Los placeres cotidianos / 28 de febrero de 2024

En los libros hay clases y gustos, donde los géneros se rompen y ni los críticos coinciden al juzgarlos

  • ¡HACEN FALTA CIEN VIDAS PARA LEER!

Me gustan los libros desde hace mucho, casi podría decir, desde siempre. Cuanto más veterano me vuelvo, más leo y, más consciente soy de lo mucho que queda y de la absoluta imposibilidad de leer todo lo bueno que se escribe o se ha escrito. En los libros también hay clases y gustos, donde los géneros se rompen y ni los críticos coinciden al juzgarlos. Creo en la evolución, yo que fui un enamorado de Harold Robbins, de Taylor Cadwell, Jeffrey Archer y hasta emocioné mis soledades con Xaviera Hollander. Que leí enterito a Marcial Lafuente Estefanía, que le robé a mi hermana ejemplares de Corín Tellado, que me desternillé de risa con Enrique Jardiel Poncela y con Álvaro de la Iglesia, que leí dos veces la magna obra de Cervantes: la primera obligado, la segunda para ser más feliz. Que me casé con una gran lectora, que me llevó a García Márquez y a Vallejo, a Dumas y a Marguerite Duras.
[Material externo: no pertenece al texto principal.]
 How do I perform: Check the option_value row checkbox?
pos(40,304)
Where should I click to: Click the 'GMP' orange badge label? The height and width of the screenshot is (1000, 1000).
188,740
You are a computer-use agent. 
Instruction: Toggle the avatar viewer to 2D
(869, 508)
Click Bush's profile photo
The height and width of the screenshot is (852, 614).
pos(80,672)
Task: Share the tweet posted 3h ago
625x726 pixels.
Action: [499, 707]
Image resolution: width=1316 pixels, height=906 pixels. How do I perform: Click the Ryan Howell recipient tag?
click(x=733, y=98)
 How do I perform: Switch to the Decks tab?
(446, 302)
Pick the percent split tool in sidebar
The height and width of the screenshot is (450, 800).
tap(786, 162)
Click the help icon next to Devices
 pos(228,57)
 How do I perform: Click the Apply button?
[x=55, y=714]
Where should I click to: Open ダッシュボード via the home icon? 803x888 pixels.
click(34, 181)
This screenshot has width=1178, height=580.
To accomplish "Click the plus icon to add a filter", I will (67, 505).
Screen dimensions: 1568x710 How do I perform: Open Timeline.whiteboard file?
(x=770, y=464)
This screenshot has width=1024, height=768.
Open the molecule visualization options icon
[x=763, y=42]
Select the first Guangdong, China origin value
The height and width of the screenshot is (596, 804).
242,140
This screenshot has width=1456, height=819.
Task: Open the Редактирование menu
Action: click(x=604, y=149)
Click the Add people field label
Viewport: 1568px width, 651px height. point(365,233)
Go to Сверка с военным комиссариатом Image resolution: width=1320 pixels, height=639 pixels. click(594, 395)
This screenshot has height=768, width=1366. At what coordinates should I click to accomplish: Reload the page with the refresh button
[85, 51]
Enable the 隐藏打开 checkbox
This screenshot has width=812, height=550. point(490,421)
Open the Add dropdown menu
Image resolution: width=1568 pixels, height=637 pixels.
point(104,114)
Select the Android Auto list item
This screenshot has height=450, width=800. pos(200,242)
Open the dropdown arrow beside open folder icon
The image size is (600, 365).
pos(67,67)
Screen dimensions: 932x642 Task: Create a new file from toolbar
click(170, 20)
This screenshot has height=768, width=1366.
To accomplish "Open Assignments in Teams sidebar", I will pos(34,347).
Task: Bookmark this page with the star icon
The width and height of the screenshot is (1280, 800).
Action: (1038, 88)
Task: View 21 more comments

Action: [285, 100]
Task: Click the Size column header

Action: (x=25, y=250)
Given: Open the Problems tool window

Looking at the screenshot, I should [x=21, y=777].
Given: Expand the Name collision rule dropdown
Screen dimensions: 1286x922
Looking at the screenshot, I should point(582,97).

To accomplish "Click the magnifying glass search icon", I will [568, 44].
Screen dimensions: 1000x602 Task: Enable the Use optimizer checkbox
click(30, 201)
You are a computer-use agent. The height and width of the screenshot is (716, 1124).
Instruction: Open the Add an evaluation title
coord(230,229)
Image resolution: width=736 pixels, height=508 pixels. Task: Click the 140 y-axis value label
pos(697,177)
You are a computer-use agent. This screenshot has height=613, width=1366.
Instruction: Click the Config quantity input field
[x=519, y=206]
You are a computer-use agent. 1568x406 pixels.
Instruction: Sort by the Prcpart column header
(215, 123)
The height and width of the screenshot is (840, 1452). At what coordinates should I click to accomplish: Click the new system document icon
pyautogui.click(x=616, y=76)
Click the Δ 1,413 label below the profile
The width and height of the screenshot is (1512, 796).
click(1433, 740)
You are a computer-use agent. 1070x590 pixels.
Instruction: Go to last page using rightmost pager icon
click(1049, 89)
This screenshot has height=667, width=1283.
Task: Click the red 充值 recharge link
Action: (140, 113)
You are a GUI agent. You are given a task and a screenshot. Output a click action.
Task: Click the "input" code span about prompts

Soy ese mismo que ahora comparte la emoción de los libros con mi Unagi divina y hacemos de ello tema de debate, de conversación y, la mayoría de las veces, de convergencia y disfrute común. Con ella me enamoré de Bolaño, confirmé mi pasión por Saramago, nos divertimos con Rosa Montero, llegamos a las lágrimas con Almudena Grandes, discutimos por Pérez-Reverte y nos reconciliamos con Vargas Llosa, tanto hay de los dos en esto, que coincidimos muchos días en las recomendaciones y jugamos a adelantarnos en regalar, porque sí, nos regalamos libros; no hay que ponerlos en agua y adornan por dentro como lo hace una flor en el salón. Ella me dio lo primero que leí de Vila-Matas y yo le devolví el presente con Elvira Lindo, me obsequió el fiel reflejo de la moral distraída con Nabokov, y más y más y muchos más. También con mis amigos del máster, con ellos viajamos de Woolf a Thomas Mann, repasamos a Wilde, a Jane Austen y, hasta por orgullo me soplé lo inmamable y terminé el mamotreto más famoso de Joyce, para muchos un genio, para mí, un charlatán. Pero ya nadie me lo cuenta, a ese irlandés me lo tragué porque me lo impuse como obligación.

Desde mi padre, y miren que ya llovió, con él compartí a Dostoyevski, a Tolstoi y a Solzhenitsyn; casi en su final nos peleábamos mucho, él defendiendo a Borges y a Unamuno, yo a Cortázar y a Baroja. Recuerdo con nitidez cuando me regalaron el primero de Rulfo y me embriagué de gozo, ignorante de mí, me fui a la librería para comprarlo todo de él y me di cuenta de que sólo había uno más. Luego me encontré con Nervo, y volví a Neruda y a Alberti, lloré de indignación con Cela y me embargó la morriña de Rosalía de Castro. Y se me escapan mil o diez mil. Pero no quiero cerrar este texto de hoy sin hablar, precisamente, de los que escriben en nuestro tiempo. Me llegan a la mente Volpi, Taibo, Nettel, Luiselli, Arriaga. Y cuando pienso que voy terminando se me aparece Brenda Navarro y Fernanda Melchor, Ave Barrera y Jorge Boone. Vengo de España y me traigo en vez de queso o jamón, que a veces también, pues se vienen en mi maleta las últimas cosas de Sara Mesa, de Maruja Torres, Julia Navarro, de mi maestra Martha Sanz y de las galleguitas, María Oruña o Ledicia Costas.

Vamos, que, como les digo, es un no parar y, por si no hubiera oferta suficiente, que la hay y de calidad, estamos algunos locos pretendiendo entrar en ese mundo con nuestras quimeras, poniendo en cada renglón trocitos de alma, sudor del que se disfruta, pasión, cocteles de emociones con el único afán de compartir, porque nadie, al menos que yo conozca, escribe sólo para él. Cuando pones un pensamiento en papel su destino pretendido es que lo lea alguien más, y ya puesto a desear, que le guste, que le haga hacer reflexiones, que le siente bien, que le aproveche, que lo haga pensar, pudiendo para ello coincidir o no con tu manera de ver la vida, con tu forma de armar el cuadro vital.

Hoy que es casi quincena les pongo en cartelera un libro brutal del que apenas llevo a la mitad… es la historia extraña que trata de seis días en un taxi, de Carlos Zanón. Feliz miércoles.